Вывели приговоренного. Он едва волочил ноги. Его лицо искажалось судорогой, синие губы шевелились. Потом он уронил голову, сделался совсем маленьким, совсем стареньким и тоненько вскрикнул: «Не вынести, ох не вынести…» Я почувствовал дурноту, фельдшер незаметно сунул мне склянку с нашатырным спиртом.
Четверо арестантов, товарищи осужденного, выскочили из толпы, подхватили Непомнящего, сволокли халат, растянули на скамье, порты сдернули до колен, рубаху заворотили – все это в мгновение. И привалились грудью – двое на голову и руки, двое на ноги.
Тем же широким, мерным шагом, каким он шел в канцелярии к табурету, палач двинулся к осужденному и, припрыгнув по-петушиному, гаркнул: «Берегись! Ожгу!» Раздался удар. Наперед зная, какая «баня» требуется смотрителю Одинцову, Сашка не вышиб дух из Непомнящего, и тот взвыл пронзительно, тонко, высоко: «О-о-о-о-о…» Три сине-багровых полосы вспухли и засочились кровью на его жалкой, серой плоти. Это тонкое, пронзительно-высокое «о-о-о» зазвенело и отдалось в моей душе криком не здешним, не теперешним, не криком осужденного, а детским, Николушкиным, моего двухлетнего братца… Я все видел, я слышал удары плети и как отсчитывают громко: «Восемь… десять… шестнадцать…» – и в то же время меня словно и не было на дворе Верхне-Карийской тюрьмы.
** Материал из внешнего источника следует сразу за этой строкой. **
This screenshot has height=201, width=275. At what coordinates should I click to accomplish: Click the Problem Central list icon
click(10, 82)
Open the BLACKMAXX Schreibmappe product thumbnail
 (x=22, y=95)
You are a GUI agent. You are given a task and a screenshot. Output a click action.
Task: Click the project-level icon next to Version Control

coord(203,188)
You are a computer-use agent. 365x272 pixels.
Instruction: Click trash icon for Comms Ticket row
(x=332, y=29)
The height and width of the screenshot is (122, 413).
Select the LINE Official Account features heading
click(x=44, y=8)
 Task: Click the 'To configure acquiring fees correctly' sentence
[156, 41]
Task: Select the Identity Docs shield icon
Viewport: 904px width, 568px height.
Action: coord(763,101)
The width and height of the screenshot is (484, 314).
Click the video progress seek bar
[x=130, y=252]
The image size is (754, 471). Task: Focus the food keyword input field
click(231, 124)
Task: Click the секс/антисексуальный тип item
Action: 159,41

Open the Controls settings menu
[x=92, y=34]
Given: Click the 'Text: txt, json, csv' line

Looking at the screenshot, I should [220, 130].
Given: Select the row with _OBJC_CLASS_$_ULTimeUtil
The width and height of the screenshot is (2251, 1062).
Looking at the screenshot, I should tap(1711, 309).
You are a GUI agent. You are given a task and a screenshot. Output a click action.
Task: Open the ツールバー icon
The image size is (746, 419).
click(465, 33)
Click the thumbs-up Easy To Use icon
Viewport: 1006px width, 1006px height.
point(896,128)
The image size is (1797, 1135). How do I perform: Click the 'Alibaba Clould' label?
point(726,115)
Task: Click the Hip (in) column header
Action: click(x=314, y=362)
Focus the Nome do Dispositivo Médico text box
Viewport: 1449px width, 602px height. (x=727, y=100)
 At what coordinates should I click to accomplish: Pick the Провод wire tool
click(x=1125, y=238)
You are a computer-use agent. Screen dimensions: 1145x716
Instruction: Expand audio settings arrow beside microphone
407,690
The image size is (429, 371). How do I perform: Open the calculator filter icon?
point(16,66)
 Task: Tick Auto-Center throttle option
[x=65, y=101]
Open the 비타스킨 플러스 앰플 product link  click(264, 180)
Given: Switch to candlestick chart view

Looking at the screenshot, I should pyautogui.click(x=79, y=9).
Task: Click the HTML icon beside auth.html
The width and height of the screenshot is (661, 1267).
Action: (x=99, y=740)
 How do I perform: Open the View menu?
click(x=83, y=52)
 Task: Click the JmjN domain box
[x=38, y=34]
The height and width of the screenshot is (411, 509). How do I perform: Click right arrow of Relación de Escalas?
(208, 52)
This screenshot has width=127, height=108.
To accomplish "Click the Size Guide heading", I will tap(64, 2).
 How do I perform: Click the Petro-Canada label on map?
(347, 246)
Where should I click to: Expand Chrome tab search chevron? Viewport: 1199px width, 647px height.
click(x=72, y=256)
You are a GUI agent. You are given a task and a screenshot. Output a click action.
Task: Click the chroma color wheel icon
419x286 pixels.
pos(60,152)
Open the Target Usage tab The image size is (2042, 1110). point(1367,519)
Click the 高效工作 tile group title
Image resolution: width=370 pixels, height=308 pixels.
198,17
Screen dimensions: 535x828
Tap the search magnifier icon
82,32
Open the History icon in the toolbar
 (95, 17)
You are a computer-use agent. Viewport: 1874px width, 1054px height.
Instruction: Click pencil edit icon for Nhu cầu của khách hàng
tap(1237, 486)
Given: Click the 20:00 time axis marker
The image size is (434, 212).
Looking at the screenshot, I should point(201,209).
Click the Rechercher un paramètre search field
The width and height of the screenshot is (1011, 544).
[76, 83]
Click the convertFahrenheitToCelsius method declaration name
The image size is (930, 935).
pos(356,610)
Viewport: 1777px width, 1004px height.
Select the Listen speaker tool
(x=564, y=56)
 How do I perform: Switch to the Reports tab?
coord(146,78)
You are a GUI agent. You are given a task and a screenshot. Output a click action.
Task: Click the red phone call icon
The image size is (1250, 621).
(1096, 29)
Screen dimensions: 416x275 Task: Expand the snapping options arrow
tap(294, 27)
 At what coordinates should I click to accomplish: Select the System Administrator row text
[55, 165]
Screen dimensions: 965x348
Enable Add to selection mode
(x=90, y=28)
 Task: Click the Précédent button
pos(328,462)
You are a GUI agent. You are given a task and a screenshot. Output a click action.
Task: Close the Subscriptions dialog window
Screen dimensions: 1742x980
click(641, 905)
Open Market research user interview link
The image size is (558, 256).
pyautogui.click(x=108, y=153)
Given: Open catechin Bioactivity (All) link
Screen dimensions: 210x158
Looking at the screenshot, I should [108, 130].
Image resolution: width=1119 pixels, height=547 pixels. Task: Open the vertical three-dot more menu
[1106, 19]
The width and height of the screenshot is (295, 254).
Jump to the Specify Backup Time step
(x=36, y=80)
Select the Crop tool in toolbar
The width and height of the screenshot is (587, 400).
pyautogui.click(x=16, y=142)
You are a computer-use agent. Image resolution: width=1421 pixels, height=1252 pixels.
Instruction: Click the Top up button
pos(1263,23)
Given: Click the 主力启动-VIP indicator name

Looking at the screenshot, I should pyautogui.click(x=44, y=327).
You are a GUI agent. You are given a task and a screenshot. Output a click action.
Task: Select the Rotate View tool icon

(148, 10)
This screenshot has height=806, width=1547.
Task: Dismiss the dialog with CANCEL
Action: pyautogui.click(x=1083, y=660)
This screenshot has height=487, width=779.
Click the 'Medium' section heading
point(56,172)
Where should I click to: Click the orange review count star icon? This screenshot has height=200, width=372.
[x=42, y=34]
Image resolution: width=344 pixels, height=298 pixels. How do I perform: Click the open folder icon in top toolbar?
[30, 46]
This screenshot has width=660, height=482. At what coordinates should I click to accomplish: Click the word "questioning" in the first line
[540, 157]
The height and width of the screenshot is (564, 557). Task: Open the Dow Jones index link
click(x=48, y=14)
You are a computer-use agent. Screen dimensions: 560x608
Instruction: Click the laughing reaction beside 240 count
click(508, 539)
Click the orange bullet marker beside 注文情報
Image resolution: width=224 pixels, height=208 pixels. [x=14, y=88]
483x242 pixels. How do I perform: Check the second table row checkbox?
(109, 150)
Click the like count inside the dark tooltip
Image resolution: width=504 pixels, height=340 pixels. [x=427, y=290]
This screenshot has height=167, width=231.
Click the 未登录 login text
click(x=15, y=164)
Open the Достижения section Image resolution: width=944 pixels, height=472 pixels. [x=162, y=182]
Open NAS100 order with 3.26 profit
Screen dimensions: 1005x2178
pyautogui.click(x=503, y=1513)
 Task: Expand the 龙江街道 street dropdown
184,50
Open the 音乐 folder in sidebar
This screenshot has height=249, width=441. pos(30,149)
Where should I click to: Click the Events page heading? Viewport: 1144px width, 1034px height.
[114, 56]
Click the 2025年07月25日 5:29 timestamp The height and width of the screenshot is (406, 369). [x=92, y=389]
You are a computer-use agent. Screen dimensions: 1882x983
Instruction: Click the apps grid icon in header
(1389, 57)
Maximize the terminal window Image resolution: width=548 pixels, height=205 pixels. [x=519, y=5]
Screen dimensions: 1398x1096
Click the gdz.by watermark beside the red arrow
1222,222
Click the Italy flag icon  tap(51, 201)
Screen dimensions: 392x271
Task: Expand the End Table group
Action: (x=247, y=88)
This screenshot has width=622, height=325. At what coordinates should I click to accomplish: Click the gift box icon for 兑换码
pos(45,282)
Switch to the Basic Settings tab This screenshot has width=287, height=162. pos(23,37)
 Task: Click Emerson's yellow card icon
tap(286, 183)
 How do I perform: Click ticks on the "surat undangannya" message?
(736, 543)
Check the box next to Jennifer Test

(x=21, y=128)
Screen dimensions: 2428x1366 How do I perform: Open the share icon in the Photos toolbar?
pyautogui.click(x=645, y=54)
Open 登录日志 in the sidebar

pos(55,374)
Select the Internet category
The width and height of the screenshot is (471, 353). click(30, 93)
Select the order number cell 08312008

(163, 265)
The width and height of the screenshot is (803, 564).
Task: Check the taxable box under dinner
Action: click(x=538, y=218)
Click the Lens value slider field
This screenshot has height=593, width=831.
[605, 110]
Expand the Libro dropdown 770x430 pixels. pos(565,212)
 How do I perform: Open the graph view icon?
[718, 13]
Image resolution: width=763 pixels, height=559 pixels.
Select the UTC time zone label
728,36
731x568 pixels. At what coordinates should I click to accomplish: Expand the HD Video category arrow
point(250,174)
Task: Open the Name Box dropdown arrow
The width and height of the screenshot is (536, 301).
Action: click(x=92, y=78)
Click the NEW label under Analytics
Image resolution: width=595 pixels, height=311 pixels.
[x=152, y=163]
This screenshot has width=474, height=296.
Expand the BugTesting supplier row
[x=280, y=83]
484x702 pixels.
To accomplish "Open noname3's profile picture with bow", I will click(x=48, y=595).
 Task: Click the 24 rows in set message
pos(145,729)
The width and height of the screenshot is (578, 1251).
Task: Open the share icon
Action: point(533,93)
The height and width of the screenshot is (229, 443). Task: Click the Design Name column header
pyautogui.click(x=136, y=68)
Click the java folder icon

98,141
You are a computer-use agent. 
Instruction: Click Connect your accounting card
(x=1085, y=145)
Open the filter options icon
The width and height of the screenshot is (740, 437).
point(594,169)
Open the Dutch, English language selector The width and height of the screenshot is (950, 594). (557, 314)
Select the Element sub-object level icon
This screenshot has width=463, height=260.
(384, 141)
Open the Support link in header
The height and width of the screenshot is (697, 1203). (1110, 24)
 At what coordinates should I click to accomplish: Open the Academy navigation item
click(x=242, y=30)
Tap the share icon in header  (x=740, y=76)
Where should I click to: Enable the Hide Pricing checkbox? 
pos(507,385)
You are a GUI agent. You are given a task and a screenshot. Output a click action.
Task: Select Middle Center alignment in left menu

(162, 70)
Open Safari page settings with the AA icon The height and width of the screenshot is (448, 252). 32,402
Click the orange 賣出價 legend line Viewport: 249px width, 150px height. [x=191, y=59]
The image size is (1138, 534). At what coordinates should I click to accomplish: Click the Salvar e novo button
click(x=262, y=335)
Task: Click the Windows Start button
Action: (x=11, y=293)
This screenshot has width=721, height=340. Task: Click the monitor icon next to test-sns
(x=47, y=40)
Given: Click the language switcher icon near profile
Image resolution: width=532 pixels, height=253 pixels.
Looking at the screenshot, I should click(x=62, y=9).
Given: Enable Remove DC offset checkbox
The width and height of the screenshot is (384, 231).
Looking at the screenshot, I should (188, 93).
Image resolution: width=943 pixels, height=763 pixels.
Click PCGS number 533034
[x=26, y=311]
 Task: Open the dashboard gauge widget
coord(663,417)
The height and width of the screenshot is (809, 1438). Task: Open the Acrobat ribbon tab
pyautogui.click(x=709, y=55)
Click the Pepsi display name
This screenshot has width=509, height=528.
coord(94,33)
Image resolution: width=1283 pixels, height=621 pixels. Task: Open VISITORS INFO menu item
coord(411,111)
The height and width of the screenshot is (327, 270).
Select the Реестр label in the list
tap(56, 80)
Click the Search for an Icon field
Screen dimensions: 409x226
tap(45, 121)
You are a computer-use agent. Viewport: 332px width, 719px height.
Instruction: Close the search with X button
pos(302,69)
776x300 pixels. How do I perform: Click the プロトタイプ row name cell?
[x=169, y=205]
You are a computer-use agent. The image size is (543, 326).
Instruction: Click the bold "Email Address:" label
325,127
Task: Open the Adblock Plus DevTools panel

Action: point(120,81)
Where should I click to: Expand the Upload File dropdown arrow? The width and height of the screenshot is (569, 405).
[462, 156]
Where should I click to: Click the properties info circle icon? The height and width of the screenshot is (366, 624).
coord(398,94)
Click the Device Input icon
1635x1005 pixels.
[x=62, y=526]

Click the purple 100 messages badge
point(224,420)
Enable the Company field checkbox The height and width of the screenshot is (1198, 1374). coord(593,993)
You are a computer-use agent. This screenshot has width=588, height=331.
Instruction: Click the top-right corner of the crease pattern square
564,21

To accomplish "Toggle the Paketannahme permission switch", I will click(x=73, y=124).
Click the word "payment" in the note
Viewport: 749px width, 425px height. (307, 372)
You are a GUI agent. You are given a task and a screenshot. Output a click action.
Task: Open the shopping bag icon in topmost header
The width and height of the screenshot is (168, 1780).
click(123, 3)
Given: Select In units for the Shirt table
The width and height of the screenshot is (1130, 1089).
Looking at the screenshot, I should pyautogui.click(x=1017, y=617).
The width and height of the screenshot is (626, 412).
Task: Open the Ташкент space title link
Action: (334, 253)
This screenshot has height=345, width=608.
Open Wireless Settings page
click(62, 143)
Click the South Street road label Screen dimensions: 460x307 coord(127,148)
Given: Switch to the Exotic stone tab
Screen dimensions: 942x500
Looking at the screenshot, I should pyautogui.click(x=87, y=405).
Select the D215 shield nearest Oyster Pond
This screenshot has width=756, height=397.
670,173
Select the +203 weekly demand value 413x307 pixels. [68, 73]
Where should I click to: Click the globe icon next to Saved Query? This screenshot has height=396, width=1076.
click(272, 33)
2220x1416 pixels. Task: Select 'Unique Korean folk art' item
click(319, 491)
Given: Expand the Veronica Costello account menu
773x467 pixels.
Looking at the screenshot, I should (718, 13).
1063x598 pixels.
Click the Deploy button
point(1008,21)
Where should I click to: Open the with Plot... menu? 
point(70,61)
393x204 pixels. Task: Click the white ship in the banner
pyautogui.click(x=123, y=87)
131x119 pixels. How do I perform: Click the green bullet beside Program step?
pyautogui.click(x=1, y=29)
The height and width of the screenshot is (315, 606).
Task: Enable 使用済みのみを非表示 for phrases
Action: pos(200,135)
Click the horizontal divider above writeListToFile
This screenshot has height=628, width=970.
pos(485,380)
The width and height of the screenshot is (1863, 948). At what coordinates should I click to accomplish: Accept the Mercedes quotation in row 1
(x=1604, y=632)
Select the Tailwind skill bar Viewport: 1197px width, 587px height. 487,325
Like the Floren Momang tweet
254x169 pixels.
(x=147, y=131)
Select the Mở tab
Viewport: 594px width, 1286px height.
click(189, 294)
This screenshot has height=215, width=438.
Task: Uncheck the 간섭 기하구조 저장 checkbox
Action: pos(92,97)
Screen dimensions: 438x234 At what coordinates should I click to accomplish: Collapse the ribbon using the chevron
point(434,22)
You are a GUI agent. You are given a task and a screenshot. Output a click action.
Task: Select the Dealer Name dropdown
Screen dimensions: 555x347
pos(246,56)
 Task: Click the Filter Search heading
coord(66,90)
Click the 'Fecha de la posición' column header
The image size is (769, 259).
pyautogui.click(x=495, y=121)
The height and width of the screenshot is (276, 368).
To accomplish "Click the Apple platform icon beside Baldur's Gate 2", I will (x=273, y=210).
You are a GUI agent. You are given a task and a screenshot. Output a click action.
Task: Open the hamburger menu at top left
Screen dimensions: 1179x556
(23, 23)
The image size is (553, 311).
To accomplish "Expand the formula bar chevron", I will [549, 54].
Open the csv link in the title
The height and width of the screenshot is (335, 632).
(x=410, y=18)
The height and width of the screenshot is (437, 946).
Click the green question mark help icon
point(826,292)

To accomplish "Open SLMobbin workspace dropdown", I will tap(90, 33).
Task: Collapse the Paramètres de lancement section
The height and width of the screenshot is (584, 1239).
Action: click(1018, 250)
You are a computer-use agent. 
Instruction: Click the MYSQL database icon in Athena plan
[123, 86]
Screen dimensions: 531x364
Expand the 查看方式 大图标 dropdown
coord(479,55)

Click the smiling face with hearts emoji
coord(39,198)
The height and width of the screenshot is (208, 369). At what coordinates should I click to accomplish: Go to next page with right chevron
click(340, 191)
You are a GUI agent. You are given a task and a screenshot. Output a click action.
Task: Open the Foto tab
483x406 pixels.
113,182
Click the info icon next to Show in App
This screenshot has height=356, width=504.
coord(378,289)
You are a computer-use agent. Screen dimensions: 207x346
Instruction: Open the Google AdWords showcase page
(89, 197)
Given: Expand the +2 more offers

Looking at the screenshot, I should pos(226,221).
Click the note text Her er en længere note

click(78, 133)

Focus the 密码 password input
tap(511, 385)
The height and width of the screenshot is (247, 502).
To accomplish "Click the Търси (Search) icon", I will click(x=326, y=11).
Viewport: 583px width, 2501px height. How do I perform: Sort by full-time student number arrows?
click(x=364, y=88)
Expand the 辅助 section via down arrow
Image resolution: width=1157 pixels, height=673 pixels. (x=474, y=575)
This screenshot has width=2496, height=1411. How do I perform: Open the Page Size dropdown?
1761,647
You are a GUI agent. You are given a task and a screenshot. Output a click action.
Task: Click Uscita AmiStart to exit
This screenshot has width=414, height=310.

В уме моем неслись несвязно, вперемежку: мужики, схватившие Николеньку, грязь и лужи, блеск церковной луковки на солнышке, и белые льдины на синей речке, и опять мужики, но уже без Николеньки, они отца тащат, рвут на нем рясу… И вдруг выплыл брюхом смотритель Одинцов и – как в колокол: «Ну, доктор, пора выпить и закусить».
Осужденного укладывали на телегу. Фельдшер наклонился над ним. Я подошел, взял руку Непомнящего. Пульс был нитевидный, еле-еле; огромные, дикие, красные, бессмысленные глаза выкачены из орбит; в груди хрипела, урчала и булькала мокрота; губы и горло корежили позывы к рвоте. «Не извольте беспокоиться, я справлюсь», – шепнул Иван Павлович. Телега тронулась, Непомнящего повезли в лазарет, а я покорно, машинально, как деревянный, пошел за смотрителем Одинцовым.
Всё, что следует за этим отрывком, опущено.